- _EXERCISE DESCRIPTION_
What is needed is an exact copy of the records below, with the pictures left out.

- _LISTED RECORDS_
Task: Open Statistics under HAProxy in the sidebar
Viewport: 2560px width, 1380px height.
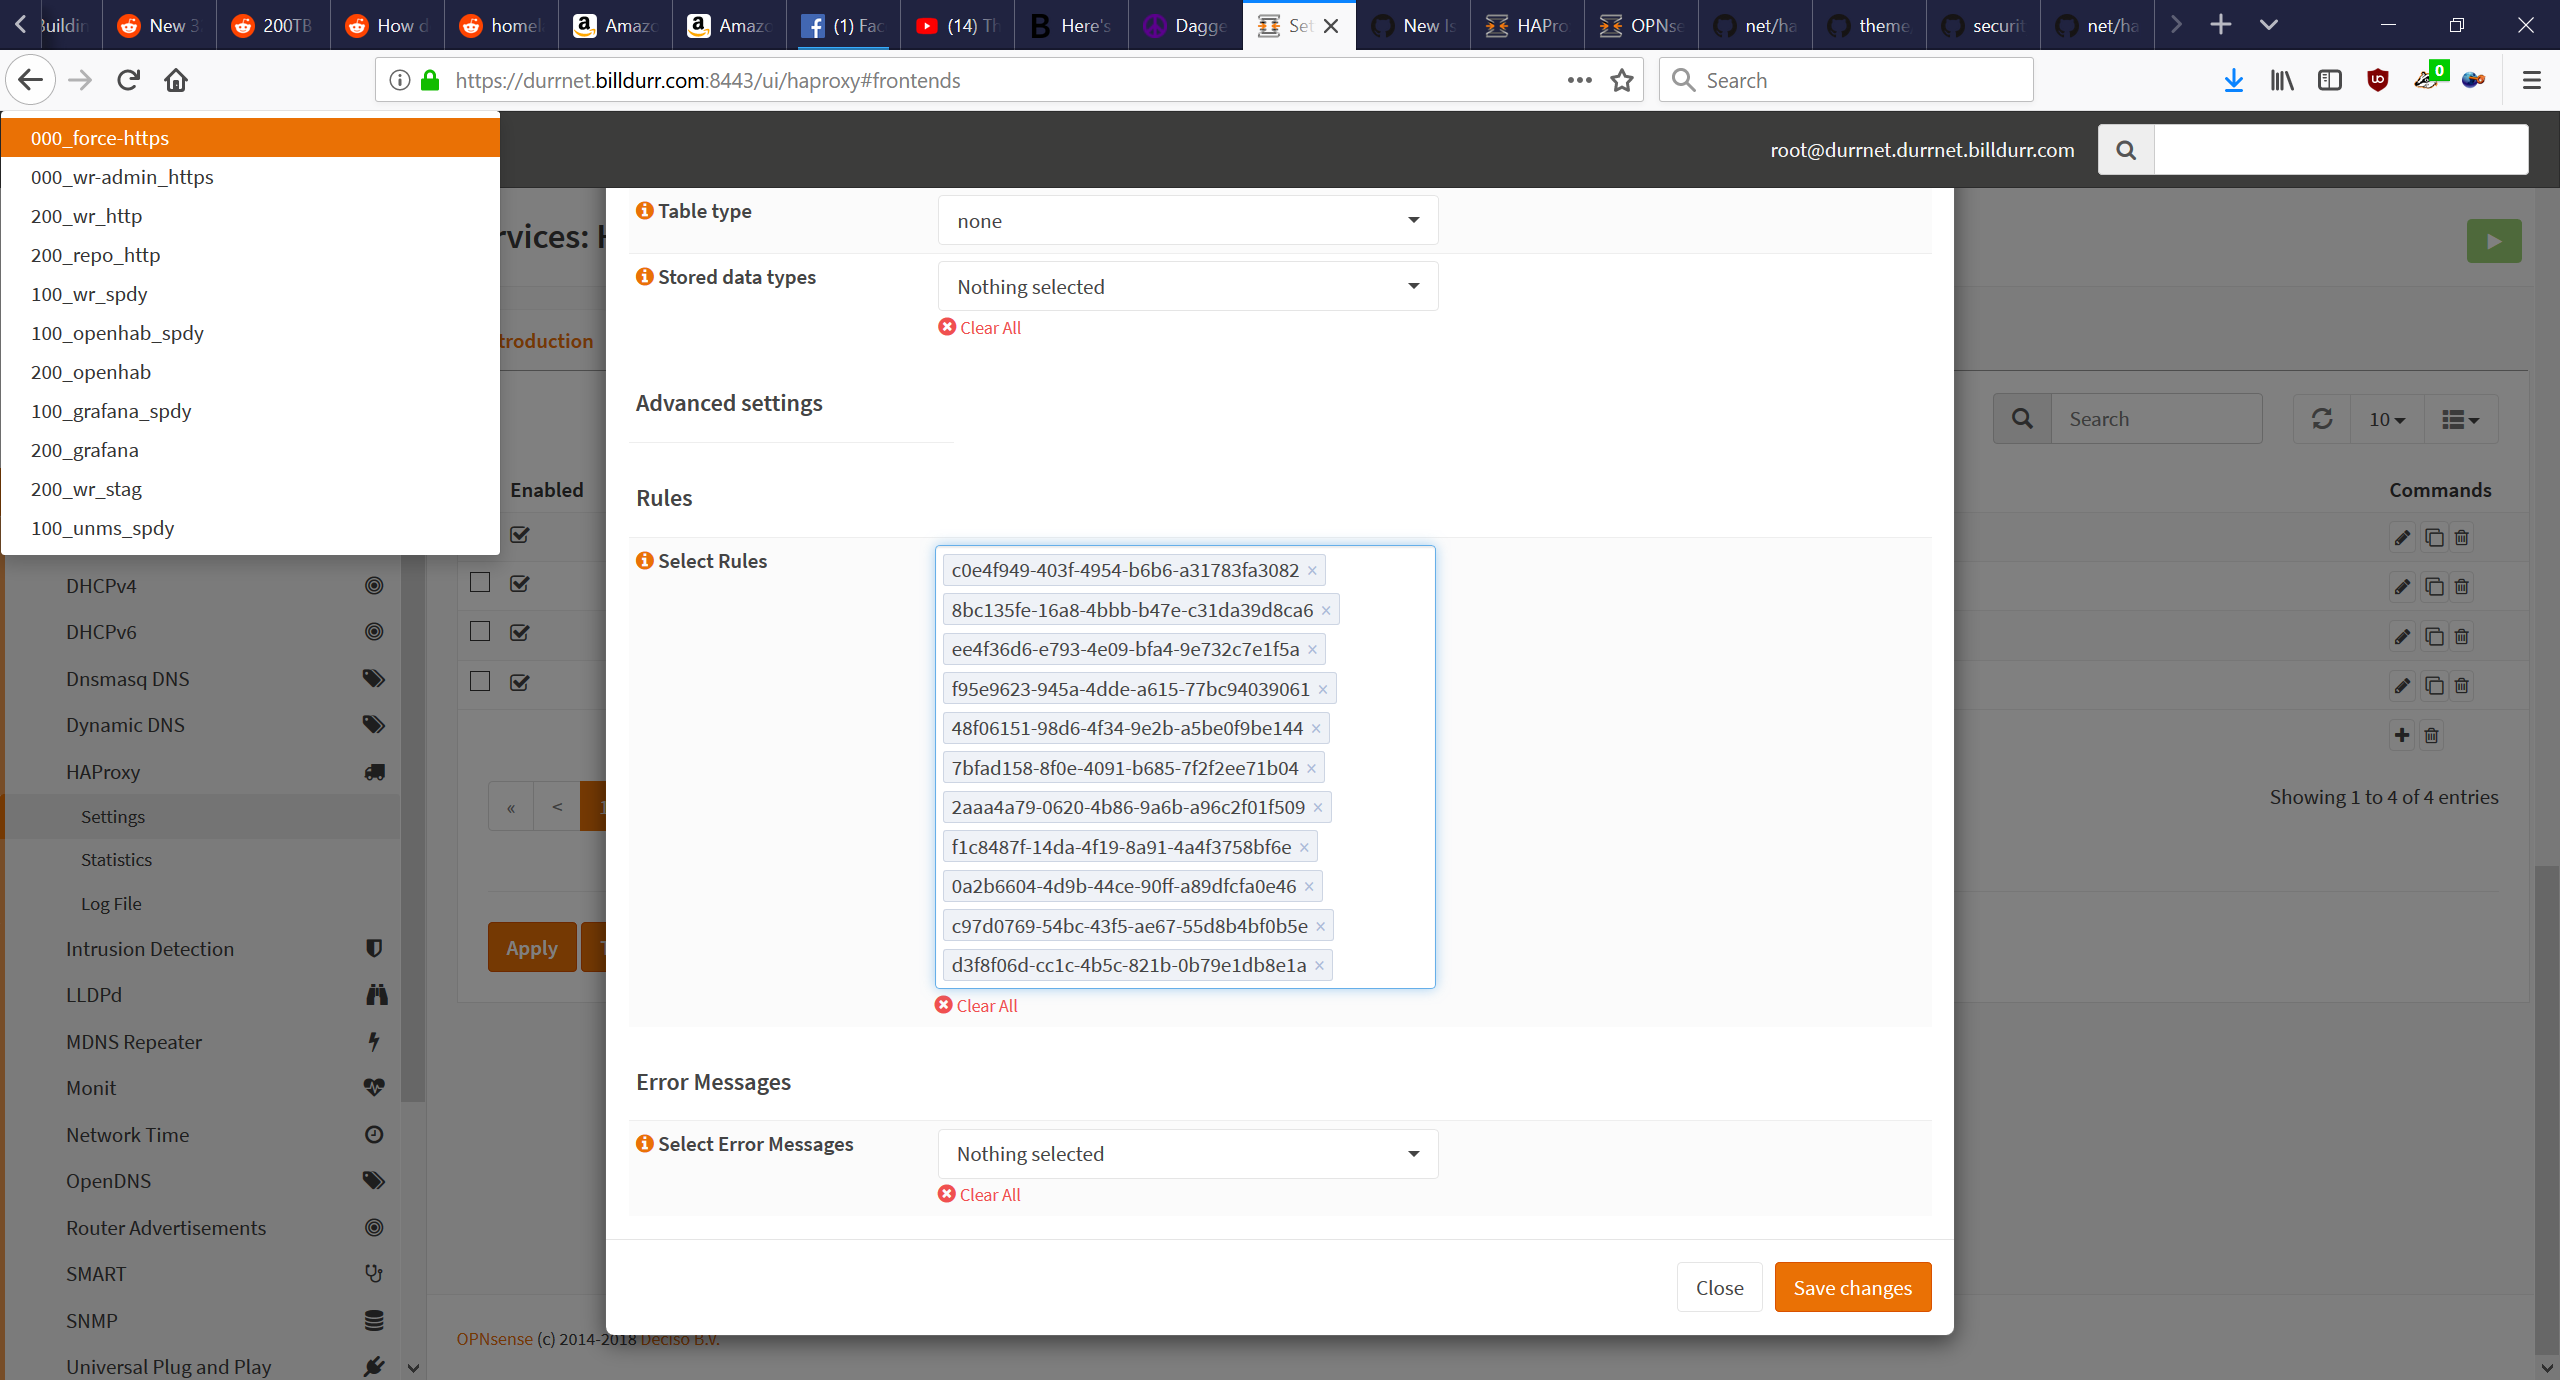Action: (x=116, y=860)
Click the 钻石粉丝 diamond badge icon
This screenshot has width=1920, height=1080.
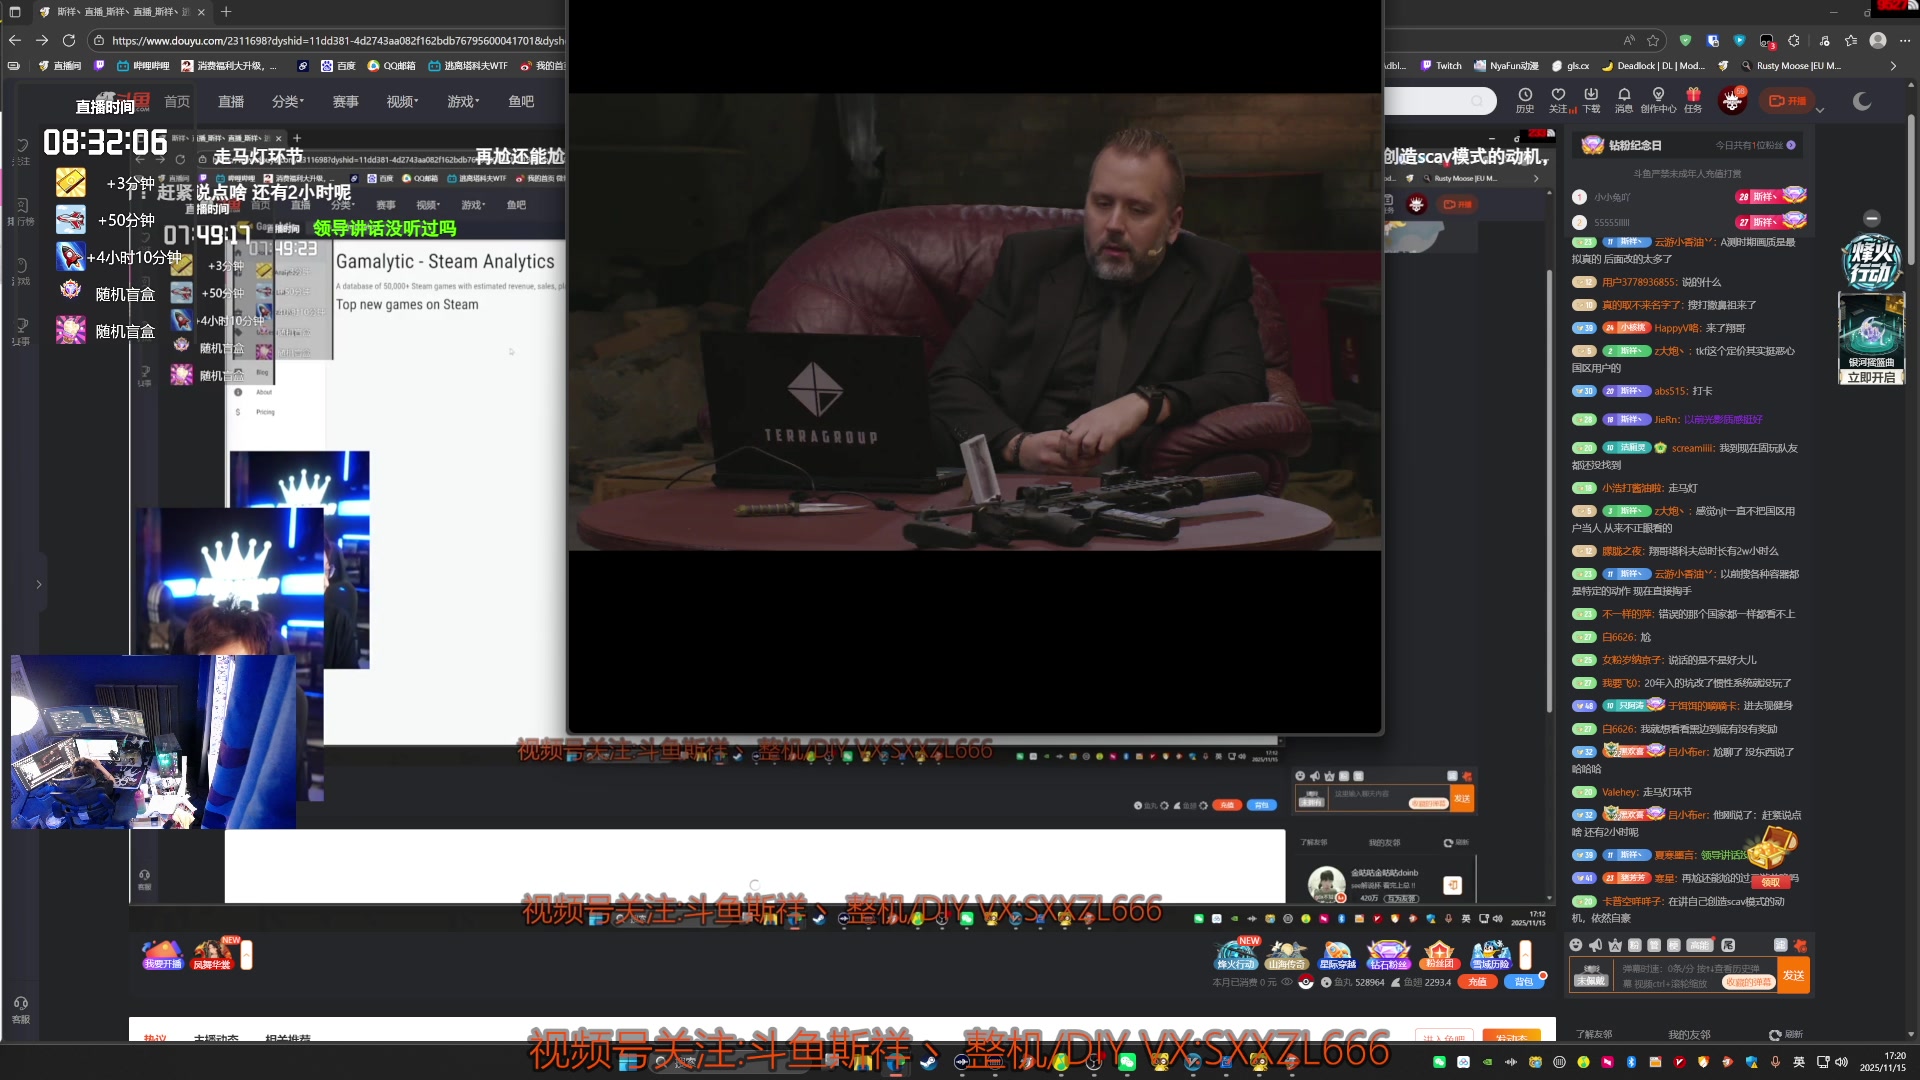[x=1388, y=954]
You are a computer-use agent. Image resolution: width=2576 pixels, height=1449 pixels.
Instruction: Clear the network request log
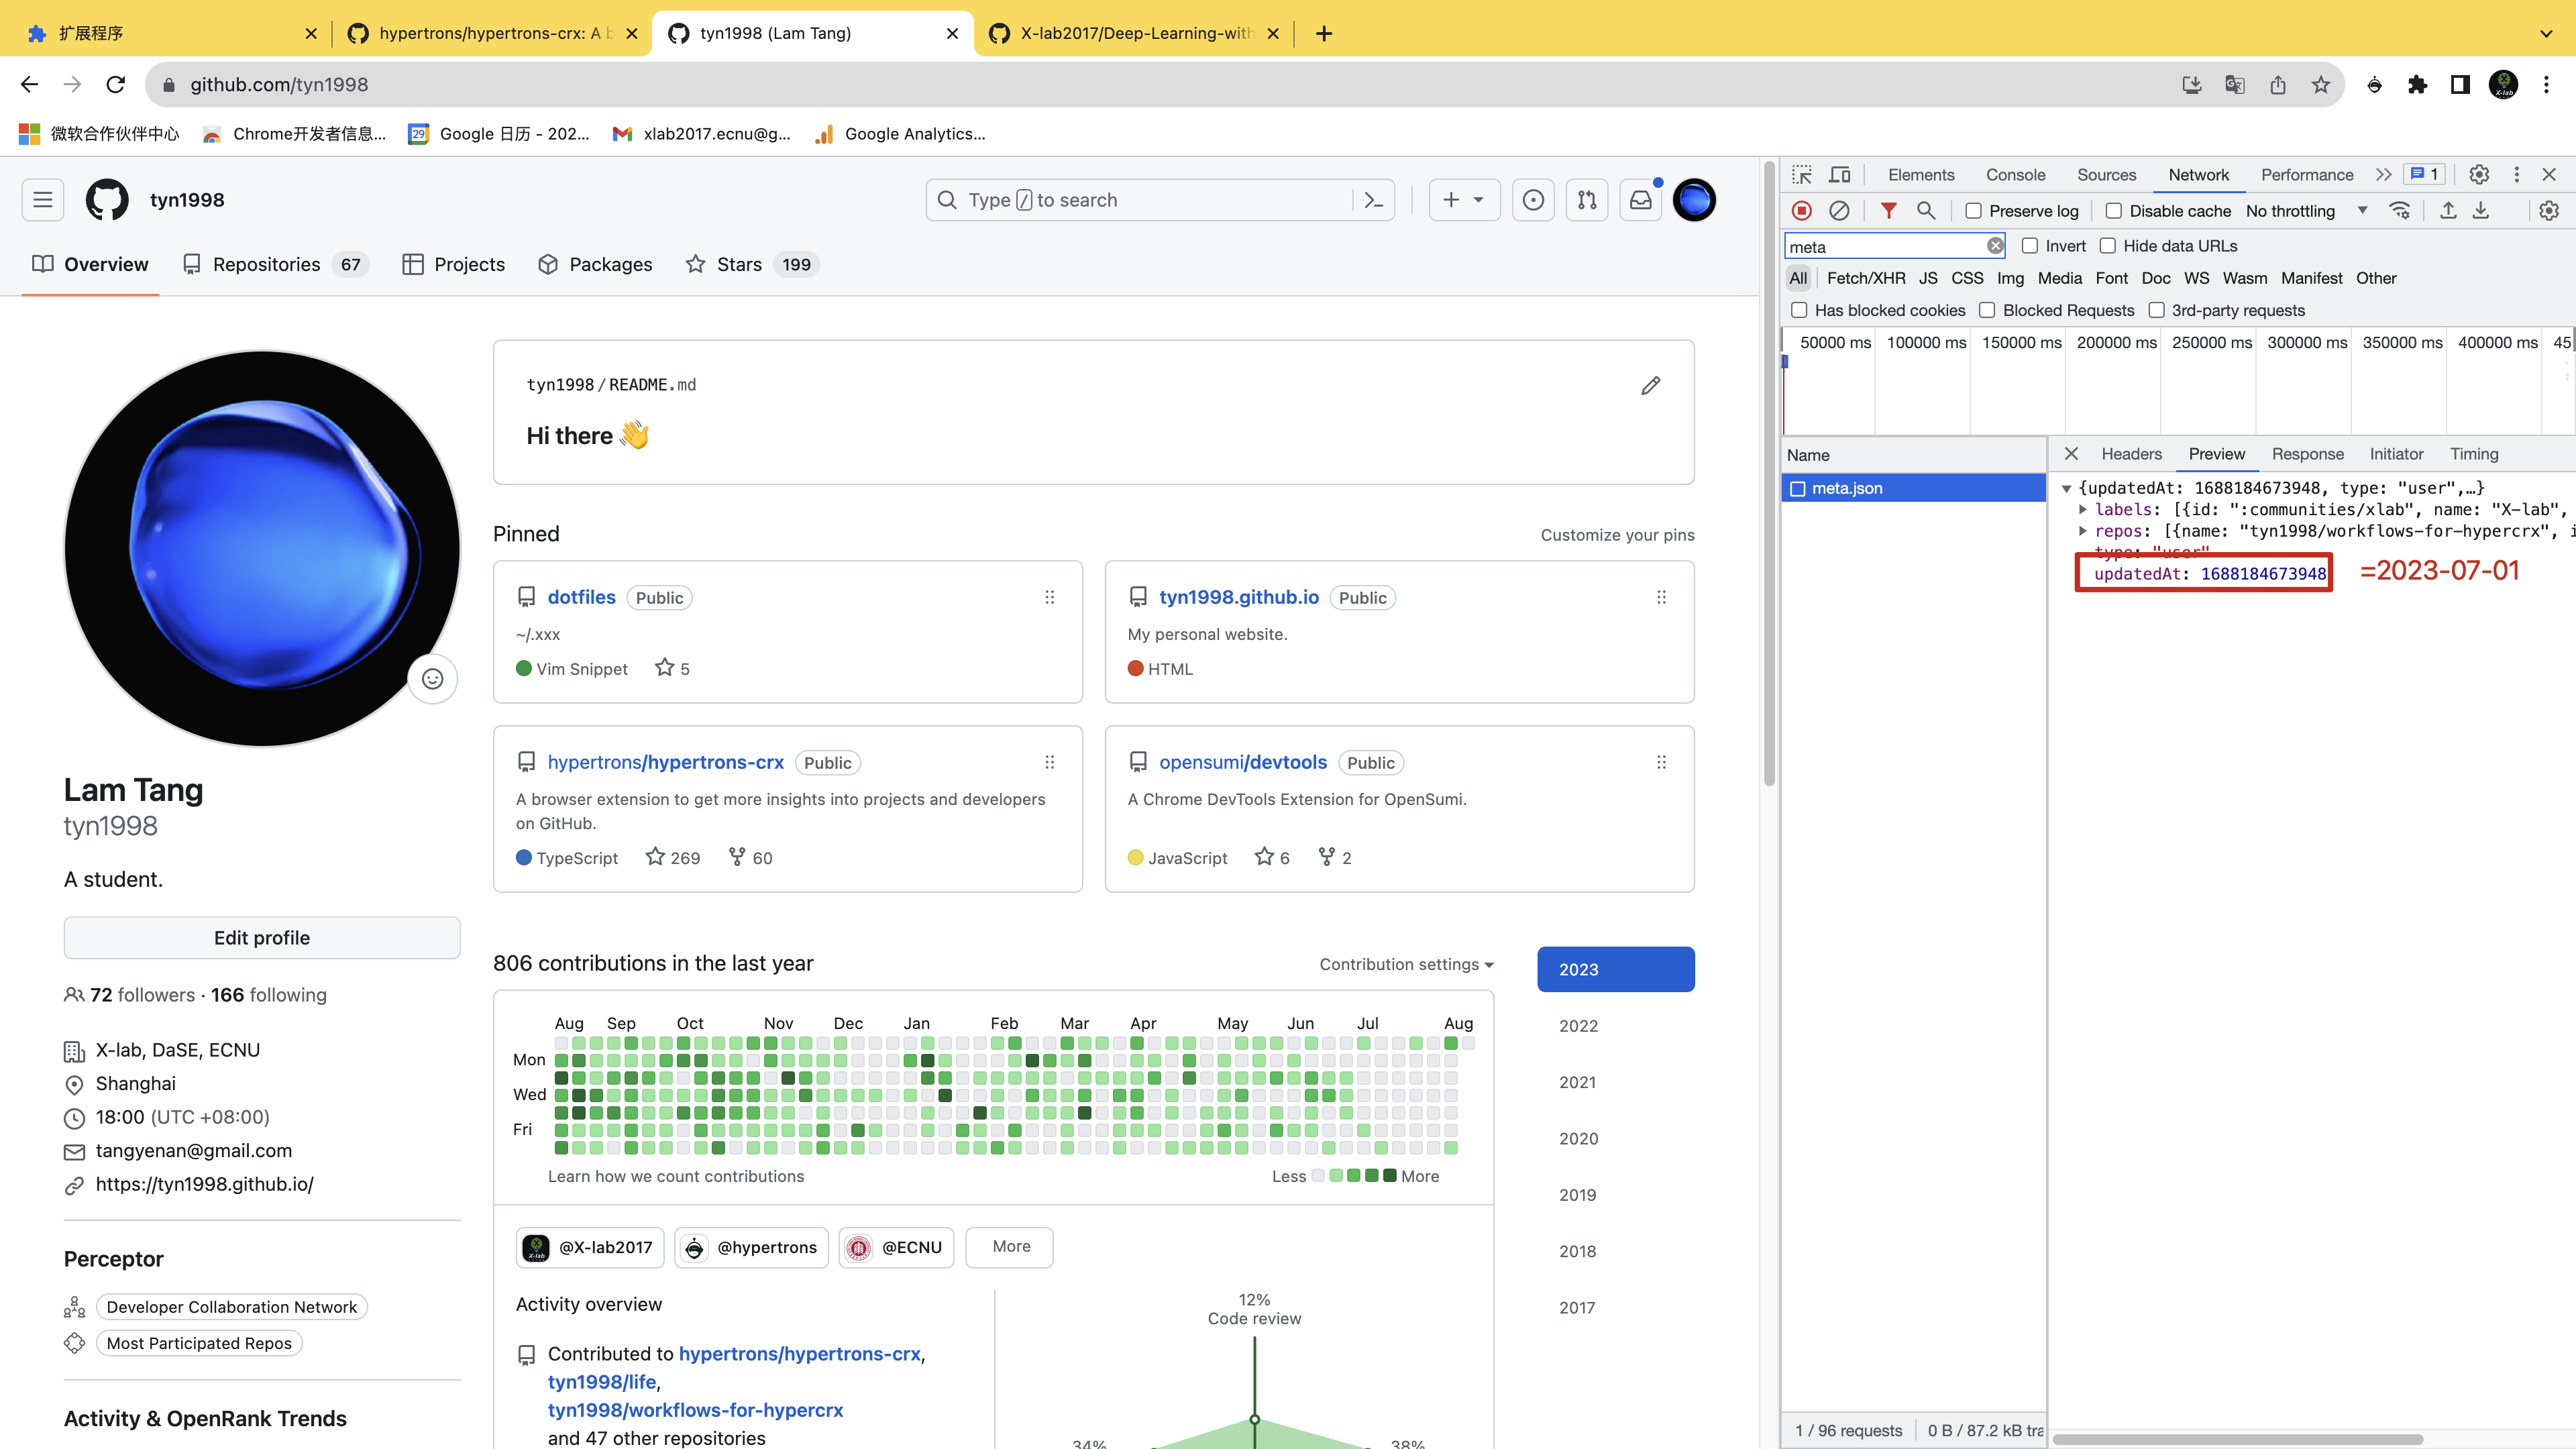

- _SOLUTION TO THIS TASK_
Task: Open Statistics under HAProxy in the sidebar
Viewport: 2560px width, 1380px height.
Action: (x=116, y=860)
Click the 钻石粉丝 diamond badge icon
This screenshot has width=1920, height=1080.
[x=1388, y=954]
You are a computer-use agent. Image resolution: width=2576 pixels, height=1449 pixels.
Instruction: Clear the network request log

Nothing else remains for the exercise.